22 Sep Sans aucune pudeur

Sans aucune pudeur, elle écrase les moustiques les uns après les autres, devant moi, sans même prêter attention à ma présence et mon coeur se serre de poisseuse solidarité pour ces insectes confrères…

Le téléphone en main qu’elle tient comme un poignard, elle fait défiler de l’autre les importuns messagers sous son doigt sec et tendu. Cérémonieusement et comme en tutu, ils apparaissent silencieusement sous le verre de l’écran, glissent là-bas de la droite vers la gauche et tentent une immobilité centrale, en haut, de face, comme de vraies proies en plein désert de cristal… Muet et figé, je vois tout du massacre alors qu’on est en plein Paris. Rien n’y fait. Ni le ton, ni le texte ni le smiley… Elle est aussi impitoyable qu’indifférente.

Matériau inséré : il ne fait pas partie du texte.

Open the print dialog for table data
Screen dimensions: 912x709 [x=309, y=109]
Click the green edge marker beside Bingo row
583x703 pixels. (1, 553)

Alors, je comprends mieux l’absence de ses réponses à mes propres messages. Mais cela n’a rien de rassurant. Je me vois dévalé dans le gouffre à oubli des losers, effacés et détruits, et cela me rend encore plus furieux de haine envers eux et surtout envers moi.

Pendant ce temps, Madame continue de clavioter je ne sais quoi et de balayer loin d’elle les vivants, les pauvres aimants.